- Extracted material

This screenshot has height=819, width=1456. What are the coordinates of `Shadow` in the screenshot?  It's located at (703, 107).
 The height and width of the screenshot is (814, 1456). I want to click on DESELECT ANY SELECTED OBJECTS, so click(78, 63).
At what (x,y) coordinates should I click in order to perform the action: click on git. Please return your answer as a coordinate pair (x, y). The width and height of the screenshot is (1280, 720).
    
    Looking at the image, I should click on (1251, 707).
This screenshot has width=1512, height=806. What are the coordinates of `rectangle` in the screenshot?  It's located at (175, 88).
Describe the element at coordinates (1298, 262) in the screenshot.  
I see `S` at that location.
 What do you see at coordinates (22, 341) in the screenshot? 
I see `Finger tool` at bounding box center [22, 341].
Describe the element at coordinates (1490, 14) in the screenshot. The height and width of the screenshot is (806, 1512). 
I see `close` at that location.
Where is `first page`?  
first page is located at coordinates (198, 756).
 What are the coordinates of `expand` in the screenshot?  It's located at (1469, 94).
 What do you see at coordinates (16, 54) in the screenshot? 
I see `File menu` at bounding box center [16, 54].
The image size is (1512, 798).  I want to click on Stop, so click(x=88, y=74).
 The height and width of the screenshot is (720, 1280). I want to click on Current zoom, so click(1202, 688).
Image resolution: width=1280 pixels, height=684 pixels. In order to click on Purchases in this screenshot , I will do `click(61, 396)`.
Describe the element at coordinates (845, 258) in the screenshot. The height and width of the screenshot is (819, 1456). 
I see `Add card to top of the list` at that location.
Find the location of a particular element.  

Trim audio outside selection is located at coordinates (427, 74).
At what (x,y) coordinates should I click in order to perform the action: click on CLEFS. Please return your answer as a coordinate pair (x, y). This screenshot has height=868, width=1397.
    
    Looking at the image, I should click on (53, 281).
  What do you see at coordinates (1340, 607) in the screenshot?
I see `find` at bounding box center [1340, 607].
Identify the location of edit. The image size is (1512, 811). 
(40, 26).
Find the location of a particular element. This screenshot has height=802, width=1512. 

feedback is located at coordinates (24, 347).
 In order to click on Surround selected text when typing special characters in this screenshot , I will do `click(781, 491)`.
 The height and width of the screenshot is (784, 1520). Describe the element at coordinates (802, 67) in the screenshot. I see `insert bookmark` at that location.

- What is required
Give every line of the material above as a JSON list of strings, one string per line, leaving out blank lines.

- Answer
[
  "This screenshot has height=819, width=1456. What are the coordinates of `Shadow` in the screenshot?  It's located at (703, 107).",
  " The height and width of the screenshot is (814, 1456). I want to click on DESELECT ANY SELECTED OBJECTS, so click(78, 63).",
  "At what (x,y) coordinates should I click in order to perform the action: click on git. Please return your answer as a coordinate pair (x, y). The width and height of the screenshot is (1280, 720).",
  "    Looking at the image, I should click on (1251, 707).",
  "This screenshot has width=1512, height=806. What are the coordinates of `rectangle` in the screenshot?  It's located at (175, 88).",
  "Describe the element at coordinates (1298, 262) in the screenshot.  ",
  "I see `S` at that location.",
  " What do you see at coordinates (22, 341) in the screenshot? ",
  "I see `Finger tool` at bounding box center [22, 341].",
  "Describe the element at coordinates (1490, 14) in the screenshot. The height and width of the screenshot is (806, 1512). ",
  "I see `close` at that location.",
  "Where is `first page`?  ",
  "first page is located at coordinates (198, 756).",
  " What are the coordinates of `expand` in the screenshot?  It's located at (1469, 94).",
  " What do you see at coordinates (16, 54) in the screenshot? ",
  "I see `File menu` at bounding box center [16, 54].",
  "The image size is (1512, 798).  I want to click on Stop, so click(x=88, y=74).",
  " The height and width of the screenshot is (720, 1280). I want to click on Current zoom, so click(1202, 688).",
  "Image resolution: width=1280 pixels, height=684 pixels. In order to click on Purchases in this screenshot , I will do `click(61, 396)`.",
  "Describe the element at coordinates (845, 258) in the screenshot. The height and width of the screenshot is (819, 1456). ",
  "I see `Add card to top of the list` at that location.",
  "Find the location of a particular element.  ",
  "Trim audio outside selection is located at coordinates (427, 74).",
  "At what (x,y) coordinates should I click in order to perform the action: click on CLEFS. Please return your answer as a coordinate pair (x, y). This screenshot has height=868, width=1397.",
  "    Looking at the image, I should click on (53, 281).",
  "  What do you see at coordinates (1340, 607) in the screenshot?",
  "I see `find` at bounding box center [1340, 607].",
  "Identify the location of edit. The image size is (1512, 811). ",
  "(40, 26).",
  "Find the location of a particular element. This screenshot has height=802, width=1512. ",
  "feedback is located at coordinates (24, 347).",
  " In order to click on Surround selected text when typing special characters in this screenshot , I will do `click(781, 491)`.",
  " The height and width of the screenshot is (784, 1520). Describe the element at coordinates (802, 67) in the screenshot. I see `insert bookmark` at that location."
]